The next phase of Whistle Bend lots are on schedule to go to lottery this fall. Nearly 130 lots, most of them single-family, will be up for grabs. More details should be released soon, said Jesse Devost, spokesperson for territory’s lands branch.
But there’s still a lot of property from phase one left over-the-counter for people to buy.
As of late last month, there were 67 single-family and four multi-family lots still available. Another lot has been put on hold because construction still needs to be done on it, said Rick Gorczyca with the lands branch.
Over 100 lots were released last September. Ninety were single-family lots and seven were multi-family.
Sales of the lots may seem slow, but they’re not terrible, said Gorczyca.
“It’s not as good as we would want it to be, but it’s not as bad as it could be,” he said.
The 250-hectare subdivision is envisioned to house 8,000 people. It will include parks, stores and a transportation system. The eight-phase subdivision is the largest in the Yukon’s history. It’s estimated to cost $270 million. The government has already spent around $60 million on the project.
It hasn’t been without controversy. There have been ongoing disputes between the government and Norcope Enterprises Ltd., the company hired to install water and sewage pipes in the first two phases of the subdivision, about work on the site. A lengthy trial was scheduled to take place this coming spring, but the two sides reached a confidential settlement in May.
Despite the legal battles, construction continues. Much of the area resembles a desert with piles of sand on vacant lots. And not many trees are there to offer shade for workers toiling under the sun.
Ben McPherson considers himself lucky. He and his wife snatched a duplex lot on Bailey Crescent in last fall’s lottery, one of the few lots along the greenbelt. “That’s why we picked it,” he said, pausing from his work.
Both he and his wife put their names into the fall lottery. They were looking to move to Marsh Lake. But they figured it’d cost the same to build a new house as it would to buy one, he said.

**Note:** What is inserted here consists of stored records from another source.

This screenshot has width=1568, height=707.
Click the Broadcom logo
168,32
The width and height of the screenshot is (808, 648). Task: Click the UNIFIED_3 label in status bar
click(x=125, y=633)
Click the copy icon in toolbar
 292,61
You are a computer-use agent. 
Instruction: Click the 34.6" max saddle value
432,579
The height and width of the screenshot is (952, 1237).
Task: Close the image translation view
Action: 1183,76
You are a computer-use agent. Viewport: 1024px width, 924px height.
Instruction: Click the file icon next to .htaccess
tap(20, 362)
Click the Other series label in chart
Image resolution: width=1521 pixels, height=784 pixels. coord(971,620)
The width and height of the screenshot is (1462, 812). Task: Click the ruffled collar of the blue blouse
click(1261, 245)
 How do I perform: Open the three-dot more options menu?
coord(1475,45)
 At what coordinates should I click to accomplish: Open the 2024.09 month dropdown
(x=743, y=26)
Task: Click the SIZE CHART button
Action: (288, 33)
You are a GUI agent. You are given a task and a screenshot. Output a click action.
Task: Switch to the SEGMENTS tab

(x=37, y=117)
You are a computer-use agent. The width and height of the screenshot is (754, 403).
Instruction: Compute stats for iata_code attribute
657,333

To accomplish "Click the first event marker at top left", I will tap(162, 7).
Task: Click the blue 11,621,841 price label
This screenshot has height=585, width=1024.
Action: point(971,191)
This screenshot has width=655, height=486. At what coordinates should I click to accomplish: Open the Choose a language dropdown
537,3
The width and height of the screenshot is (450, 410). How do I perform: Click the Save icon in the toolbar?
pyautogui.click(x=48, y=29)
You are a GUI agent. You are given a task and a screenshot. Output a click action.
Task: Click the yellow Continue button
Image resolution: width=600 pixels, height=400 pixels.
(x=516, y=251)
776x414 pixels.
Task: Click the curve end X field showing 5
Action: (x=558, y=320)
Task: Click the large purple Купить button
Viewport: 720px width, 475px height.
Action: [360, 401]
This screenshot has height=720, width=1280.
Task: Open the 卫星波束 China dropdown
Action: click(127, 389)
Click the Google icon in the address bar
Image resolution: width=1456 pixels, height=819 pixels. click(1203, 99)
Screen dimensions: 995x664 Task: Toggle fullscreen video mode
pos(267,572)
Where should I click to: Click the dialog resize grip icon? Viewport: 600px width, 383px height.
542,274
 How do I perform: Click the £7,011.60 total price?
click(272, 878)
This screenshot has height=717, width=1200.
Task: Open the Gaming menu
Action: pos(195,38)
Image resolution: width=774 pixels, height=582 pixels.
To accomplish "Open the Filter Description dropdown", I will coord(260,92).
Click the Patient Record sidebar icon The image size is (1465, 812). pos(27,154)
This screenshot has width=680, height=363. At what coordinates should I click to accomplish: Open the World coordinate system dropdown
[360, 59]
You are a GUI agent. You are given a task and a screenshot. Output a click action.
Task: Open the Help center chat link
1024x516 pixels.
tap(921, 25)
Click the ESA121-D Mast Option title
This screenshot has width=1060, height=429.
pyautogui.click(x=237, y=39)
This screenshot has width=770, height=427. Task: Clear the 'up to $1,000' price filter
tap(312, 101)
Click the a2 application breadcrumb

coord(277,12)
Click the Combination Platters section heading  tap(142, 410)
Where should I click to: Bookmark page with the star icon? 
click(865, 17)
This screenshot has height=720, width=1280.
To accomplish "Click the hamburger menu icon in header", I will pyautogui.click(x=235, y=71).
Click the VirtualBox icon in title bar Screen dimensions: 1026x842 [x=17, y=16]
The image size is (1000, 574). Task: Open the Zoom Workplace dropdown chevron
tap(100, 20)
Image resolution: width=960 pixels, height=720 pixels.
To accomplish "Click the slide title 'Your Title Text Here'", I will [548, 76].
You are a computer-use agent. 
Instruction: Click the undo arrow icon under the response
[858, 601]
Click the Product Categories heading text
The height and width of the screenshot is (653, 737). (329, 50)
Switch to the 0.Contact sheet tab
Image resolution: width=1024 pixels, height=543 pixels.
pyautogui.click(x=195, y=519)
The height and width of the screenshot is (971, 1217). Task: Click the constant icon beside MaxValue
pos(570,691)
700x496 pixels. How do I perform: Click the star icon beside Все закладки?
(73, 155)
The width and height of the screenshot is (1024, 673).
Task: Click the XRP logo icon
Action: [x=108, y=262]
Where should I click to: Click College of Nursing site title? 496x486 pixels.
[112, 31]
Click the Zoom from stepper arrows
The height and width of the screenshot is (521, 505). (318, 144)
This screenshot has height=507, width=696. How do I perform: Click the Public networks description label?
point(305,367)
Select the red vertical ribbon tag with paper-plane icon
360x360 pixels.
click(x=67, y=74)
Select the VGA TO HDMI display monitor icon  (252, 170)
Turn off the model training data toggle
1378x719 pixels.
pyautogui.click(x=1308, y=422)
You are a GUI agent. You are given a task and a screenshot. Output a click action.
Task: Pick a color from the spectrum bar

And living in Whistle Bend would spare them the nearly hour commute into Whitehorse.
They got their first choice. They purchased the duplex with another couple. McPherson hopes to have the family moved in to the three-bedroom, storey-and-a-half unit by Christmas. He’s been working on the site all summer. Most of the time it’s been good, except for some “crazy rains” and a windy day that made the site feel more like Abu Dhabi, he said.
But he’s confident it could be a nice place to raise his two kids. Whistle Bend is a short drive from downtown, but with so few people living there now, it still feels out of the way, he said.
“I think it’s going to be a nice little spot,” said McPherson.